§ **Exercise**:
Each line of the listing that includes the string "will" is to be identified and copied.

§ **Source records**:
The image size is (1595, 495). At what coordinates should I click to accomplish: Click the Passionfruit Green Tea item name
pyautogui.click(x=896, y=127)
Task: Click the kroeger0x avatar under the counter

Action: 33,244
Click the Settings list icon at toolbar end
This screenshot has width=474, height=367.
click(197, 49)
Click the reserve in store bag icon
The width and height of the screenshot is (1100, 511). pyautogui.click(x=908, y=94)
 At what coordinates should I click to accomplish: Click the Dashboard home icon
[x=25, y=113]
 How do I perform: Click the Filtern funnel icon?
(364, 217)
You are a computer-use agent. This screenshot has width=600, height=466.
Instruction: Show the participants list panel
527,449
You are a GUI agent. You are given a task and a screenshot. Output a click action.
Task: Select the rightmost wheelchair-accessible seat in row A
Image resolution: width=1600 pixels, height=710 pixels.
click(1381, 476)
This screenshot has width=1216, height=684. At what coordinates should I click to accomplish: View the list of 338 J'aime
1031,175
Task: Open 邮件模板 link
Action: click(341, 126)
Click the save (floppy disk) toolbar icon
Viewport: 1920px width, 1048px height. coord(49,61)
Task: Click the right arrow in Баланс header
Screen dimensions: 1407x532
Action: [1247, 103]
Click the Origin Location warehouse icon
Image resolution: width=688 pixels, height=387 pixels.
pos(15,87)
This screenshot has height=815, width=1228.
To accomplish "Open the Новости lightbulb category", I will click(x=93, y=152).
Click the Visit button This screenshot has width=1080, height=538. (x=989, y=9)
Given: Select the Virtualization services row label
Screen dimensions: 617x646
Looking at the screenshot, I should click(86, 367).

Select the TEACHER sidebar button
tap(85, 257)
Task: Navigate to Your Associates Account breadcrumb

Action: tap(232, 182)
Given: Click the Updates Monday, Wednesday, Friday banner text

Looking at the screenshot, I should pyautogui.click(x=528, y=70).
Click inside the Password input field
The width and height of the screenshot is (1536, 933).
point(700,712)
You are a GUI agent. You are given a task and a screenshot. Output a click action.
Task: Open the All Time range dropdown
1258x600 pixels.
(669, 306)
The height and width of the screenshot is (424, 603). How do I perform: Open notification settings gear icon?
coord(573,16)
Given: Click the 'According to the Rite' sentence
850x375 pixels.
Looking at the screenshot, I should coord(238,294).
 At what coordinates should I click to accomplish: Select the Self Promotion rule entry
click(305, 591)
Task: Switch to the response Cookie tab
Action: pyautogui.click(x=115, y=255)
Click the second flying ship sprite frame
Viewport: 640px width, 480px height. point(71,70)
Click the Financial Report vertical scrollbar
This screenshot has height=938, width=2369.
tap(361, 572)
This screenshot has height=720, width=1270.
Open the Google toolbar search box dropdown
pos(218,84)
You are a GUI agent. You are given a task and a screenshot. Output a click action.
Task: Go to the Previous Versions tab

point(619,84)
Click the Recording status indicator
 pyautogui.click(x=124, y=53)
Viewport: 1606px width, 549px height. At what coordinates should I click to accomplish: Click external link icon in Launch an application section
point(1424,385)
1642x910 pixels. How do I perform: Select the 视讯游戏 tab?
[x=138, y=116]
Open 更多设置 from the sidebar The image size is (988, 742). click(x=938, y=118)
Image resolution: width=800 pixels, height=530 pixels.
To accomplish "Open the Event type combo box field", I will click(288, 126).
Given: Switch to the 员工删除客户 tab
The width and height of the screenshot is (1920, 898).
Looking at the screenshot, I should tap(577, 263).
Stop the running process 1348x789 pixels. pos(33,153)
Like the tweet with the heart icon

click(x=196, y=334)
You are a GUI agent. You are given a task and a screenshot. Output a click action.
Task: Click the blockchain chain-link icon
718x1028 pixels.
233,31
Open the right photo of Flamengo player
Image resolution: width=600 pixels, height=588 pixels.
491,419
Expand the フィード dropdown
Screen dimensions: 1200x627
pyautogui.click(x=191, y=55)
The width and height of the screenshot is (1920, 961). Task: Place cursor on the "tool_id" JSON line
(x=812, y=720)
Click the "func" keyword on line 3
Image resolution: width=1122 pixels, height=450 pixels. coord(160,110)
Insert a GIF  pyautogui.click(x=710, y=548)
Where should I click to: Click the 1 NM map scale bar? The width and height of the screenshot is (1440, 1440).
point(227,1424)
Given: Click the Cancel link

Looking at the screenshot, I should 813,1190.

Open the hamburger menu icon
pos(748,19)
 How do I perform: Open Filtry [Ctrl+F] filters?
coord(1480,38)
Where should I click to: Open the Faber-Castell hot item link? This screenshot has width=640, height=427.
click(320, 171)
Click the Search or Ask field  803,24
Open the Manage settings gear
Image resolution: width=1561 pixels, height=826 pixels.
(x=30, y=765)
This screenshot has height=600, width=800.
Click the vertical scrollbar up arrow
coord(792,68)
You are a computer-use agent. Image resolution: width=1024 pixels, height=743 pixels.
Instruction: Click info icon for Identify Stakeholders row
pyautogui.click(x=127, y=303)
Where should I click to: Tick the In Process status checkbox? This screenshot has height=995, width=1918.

§ **Answer space**:
To accomplish "Open the Новости lightbulb category", I will click(x=93, y=152).
To accomplish "Open the Event type combo box field", I will click(288, 126).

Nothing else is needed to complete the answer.